Cars worth €38 billion ($44 billion) are shipped each year from the European Union to the United States. It’s the biggest export market for an industry that forms the backbone of manufacturing in Europe.
President Trump’s threat of tariffs on cars from the EU is not strictly in response to retaliatory tariffs from the EU. The president demands the EU remove tariffs on U.S. cars in order to prevent the U.S. from imposing the tariffs on EU cars, so this tariff threat may have come either way.
Nonetheless, we’re now in the back and forth game. President Trump hits the EU with steel and aluminum tariffs, the EU hits back with retaliatory tariffs, Trump ups the stakes with car tariff threats, the EU looks for bigger retaliation to match…
The obvious short-term results are coiling tensions and spiraling tariffs. That is not good news for shippers, nor probably the U.S. economy as a whole, in the here and now, but it is hard to know what the end result will be.
Michelle Fox reported in a CNBC article that Nobel Prize-winning economist Robert Shiller does not think President Trump’s tariffs will last:
That’s because they are “too crazy,” said Shiller, a professor of economics at Yale University.
“They are generating so much anger around the world. It’s not a sustainable policy,” he said…
However, that same article does highlight the bit of leeway President Trump has right now to levy tariffs in pursuit of better trade deals with countries around the world.
Todd Buchholz, former White House economic advisor under President George H.W. Bush, believes timing is key for the Trump administration.

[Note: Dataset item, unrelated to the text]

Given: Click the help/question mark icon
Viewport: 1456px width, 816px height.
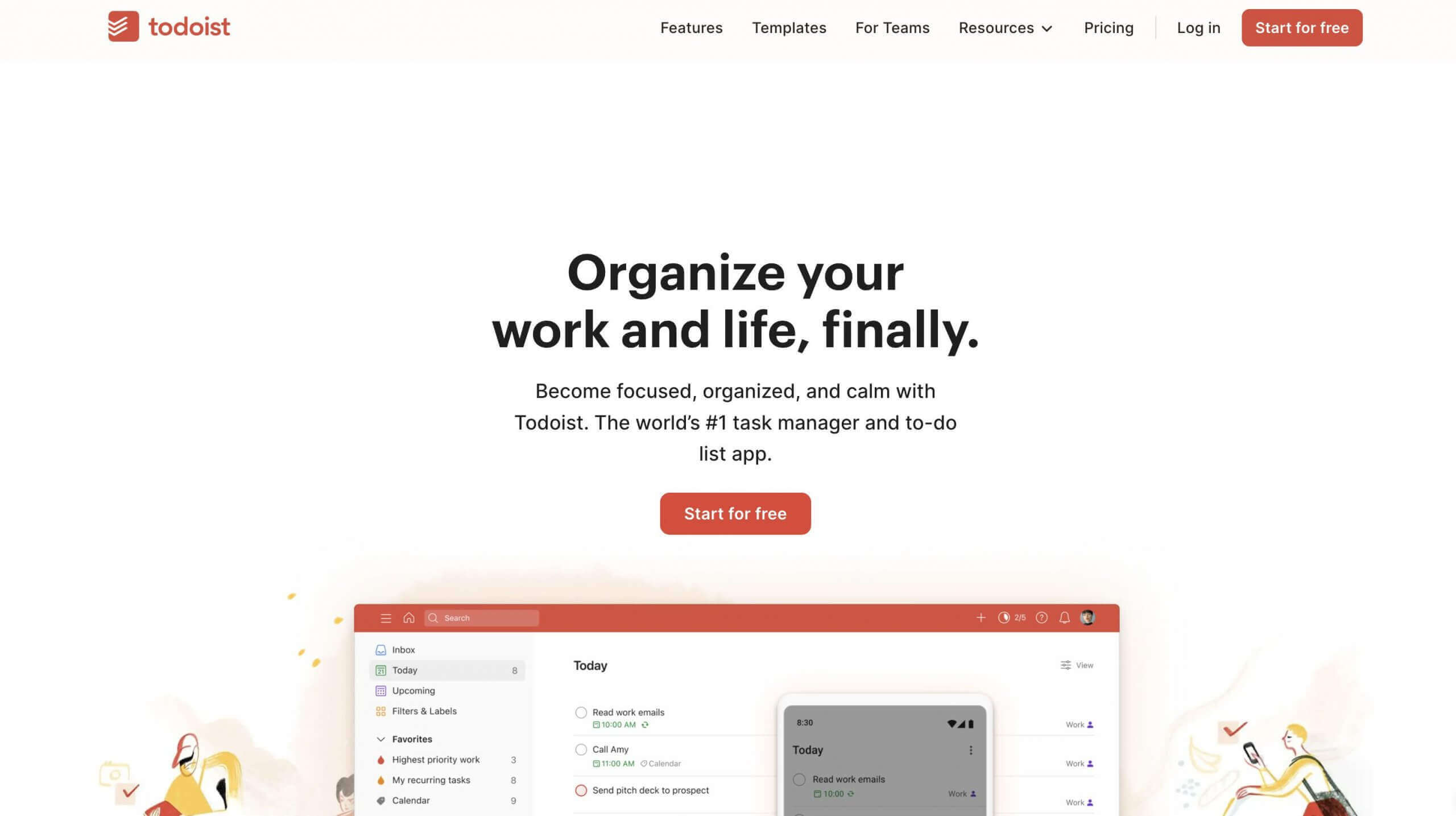Looking at the screenshot, I should (x=1042, y=618).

He told “Closing Bell” on Monday that the White House is probably thinking “if you can’t take on China now — when the economy is growing at 4 percent, when unemployment is nearly at record lows — when will you have the wherewithal to do that?”
The growing economy and low unemployment rate have boosted President Trump’s economic approval rating. In fact, the CNBC article says that the majority of Americans now approve the president’s handling of the economy for the first time since he was elected. CNBC cites a survey it conducted, showing 51% approval versus only 36% disapproval.
Basically, if President Trump is going to make the unpopular moves of levying tariffs at the risk of full on trade wars with other countries, he couldn’t ask for a better opportunity to do so. And that’s what Buchholz, as quoted in the CNBC article, was getting at:
“Does it take a toll on the economy? Yes. Does it take a toll on the market? Yes,” he added.
However, Trump is someone who made his name in real estate and reality TV programming, said Buchholz, now CEO of educational start-up Sproglit.
“He knows a lot about game theory and this is a game he’s playing. We’re all participants in it, whether we want to or not,” he noted.
U.S. shippers likely don’t want to be participants in President Trump’s game; however, they’re at the top of the list of the most affected participants by the president’s moves. There’s good reason to worry about increased costs, possible loss of foreign business partners, and global competitiveness of U.S. companies.
The big question is, as Trump moves toward his endgame, will there be positive results for U.S. shippers after the initial negative impacts of escalating tariffs.